Bei deinem Partner und seiner Mutter scheint es ja was Psychisches zu sein, vielleicht gab es in der Vergangenheit ja mal eine Erkältungskrankheit, die schlimmer ausgeartet ist, zum Beispiel als dein Partner klein war und die Mutter bekam es wirklich mit der Angst zu tun? Meine Mutter hat mir mal erzählt, dass ich als kleines Kind nur noch schwach geatmet haben soll, die Lippen sind angeblich blau gewesen und sie hat mich nur ins Auto gepackt und ist mit mir ins Krankenhaus. Vielleicht war damals ein solches Erlebnis ja auch der Auslöser für das Problem mit deinem Partner und seiner Mutter? Versuche sie doch einfach zu beruhigen und ein wenig abzuholen. Mehr wirst du da nicht machen können.
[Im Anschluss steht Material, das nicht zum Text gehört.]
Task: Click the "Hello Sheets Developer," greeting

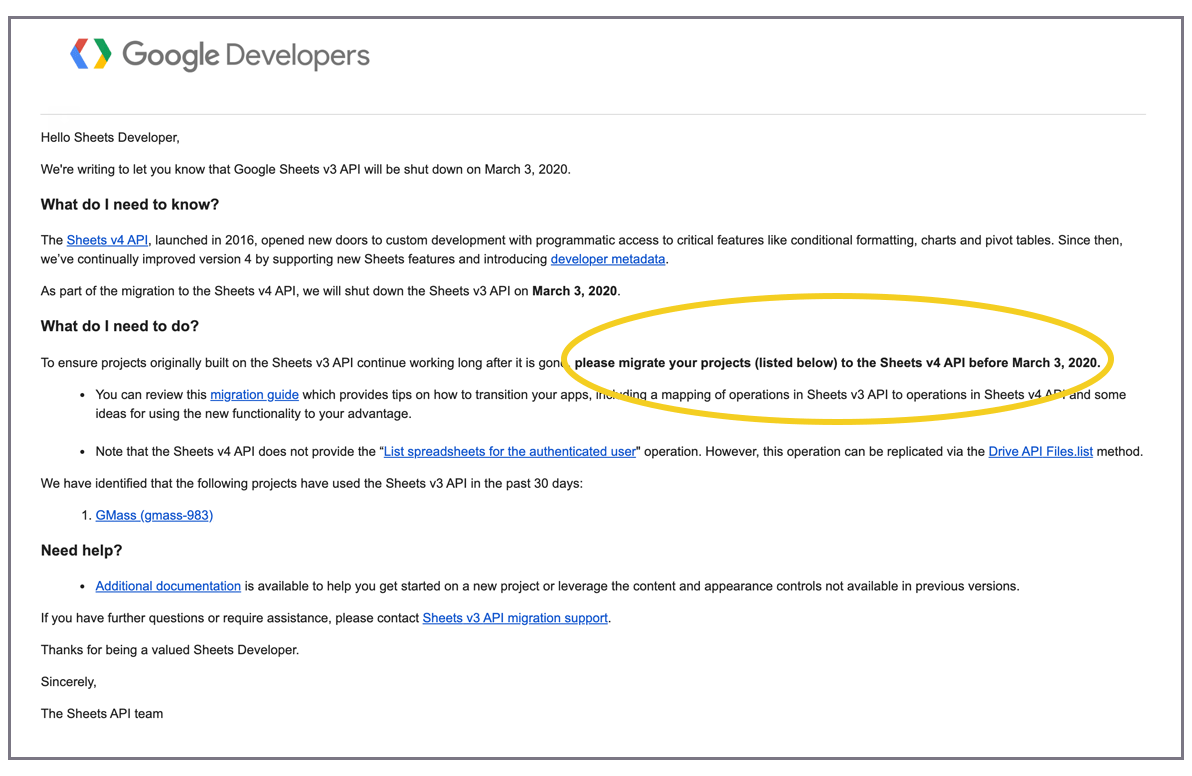Action: pos(110,137)
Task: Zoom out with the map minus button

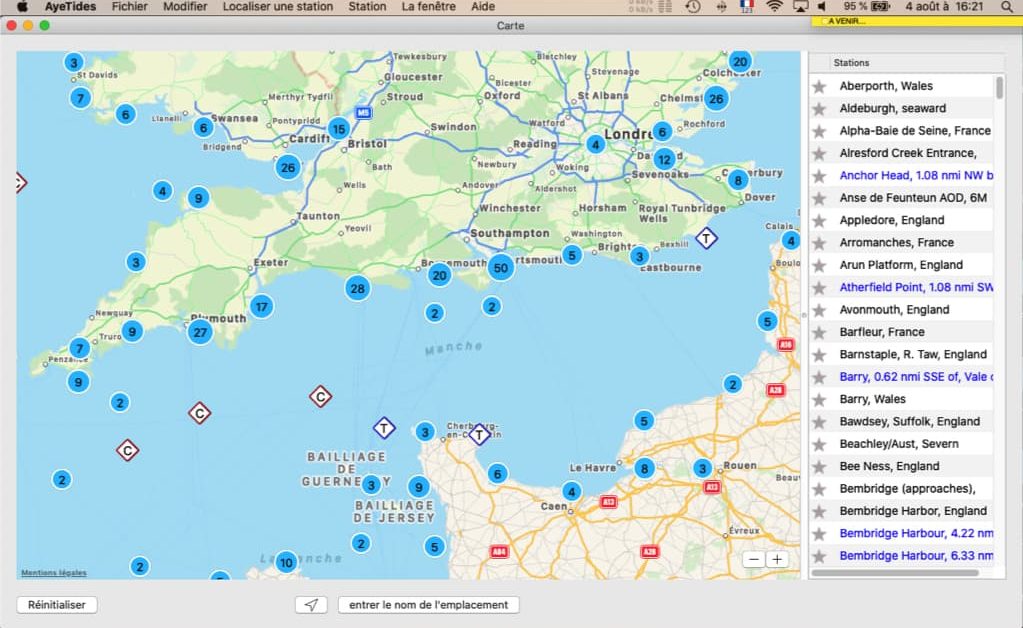Action: pyautogui.click(x=754, y=560)
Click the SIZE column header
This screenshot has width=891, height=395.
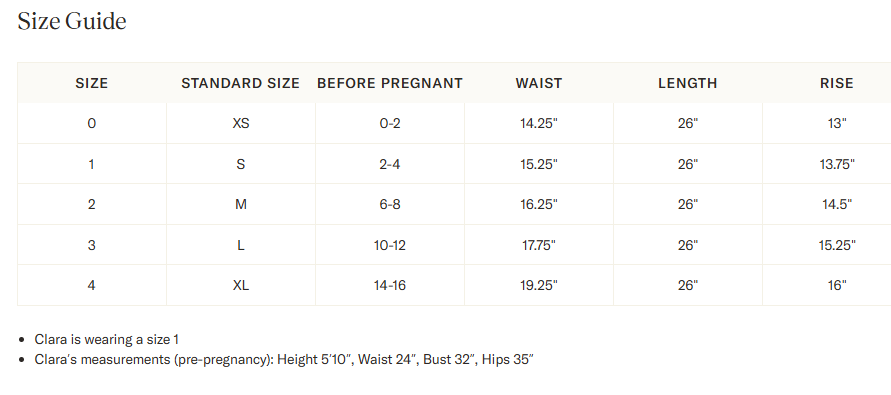point(91,83)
Sie geht ab und zu am Rollator? Kann sie nicht mehr gut laufen? Hat sie vielleicht Schmerzen? Das kann schon behindernd sein, denn sie kann sich nicht mehr so frei bewegen, wie sie es gerne möchte. Das kann auch schon eine Behinderung sein, wenn wirklich etwas vorhanden sein sollte. Auch psychische Probleme können dich in den Rollstuhl verfrachten. Eine Bekannte von mir sitzt aufgrund ihrer PTBS im Rollstuhl, sie kann einfach nicht mehr laufen. Nicht weil sie es so toll findet, oder weil sie simuliert. Ihre Psyche hat die Erkrankung auf ihre Beine übertragen und sie kann wirklich nur noch wenige Schritte alleine gehen.
Versuche deine Schwiegermutter ein wenig abzuholen und halte ihr bloß nicht vor, dass es anderen schlimmer geht. Denn das habe ich mir auch lange eingeredet, jetzt sitze ich teilweise hilflos da und versuche meine Schmerzen kleinzureden. Nimm sie ernst, rede mit ihr und deinem Partner und hol sie ab. Augen rollen kannst du dann immer noch, wenn du die Tür hinter dir zugemacht hast.
In meiner Familie musste man immer mit dem Kopf unter dem Arm daherkommen und/oder Blut husten, damit etwas als "Krankheit" zählte. Mal wegen banalem Halsweh einen Tag von der Schule daheim bleiben - keine Chance! Vermutlich auch dadurch habe ich ebenfalls eine gewisse hypochondrische Ader entwickelt und mache mir durchaus hin und wieder Sorgen, dass an sich banale Symptome etwas "Schlimmeres" sein könnten. Ich meine, bei meiner Mutter hat es auch mit Appetitlosigkeit angefangen, und ein Jahr später haben wir sie beerdigt.
Von daher kann ich schon mal sagen, dass "Stell dich nicht so an!" noch niemandem geholfen hat. Nichts wird besser, wenn man den Menschen dahinter nicht ernst nimmt. Gerade im "Gesundheitswesen" müsste sich doch auch herumgesprochen haben, dass es nicht nur Diagnosen gibt, sondern dass dahinter auch lebende Menschen mit all ihren Vorgeschichten stecken. Mir hilft es immer, wenn die Fantasie davongaloppiert, wenn mir jemand zuhört, ohne meine Macken ins Lächerliche zu ziehen, und meine Ängste logisch entkräftet.
Und ich finde es auch reichlich anmaßend, bestimmen zu wollen, wann andere Leute als "behindert" zählen. Wenn man zumindest zeitweise einen Rollator braucht, ist man landläufig gesehen mindestens leicht gehbehindert. Klar, andere Leute haben beide Beine amputiert, oder werden beatmet oder was auch immer. Aber nur weil es immer noch schlimmer kommen kann, heißt das ja nicht, dass alles unter Tuberkulose im Endstadium, Querschnittslähmung Hals abwärts oder Wachkoma gesund und munter ist und sich nur "anstellt".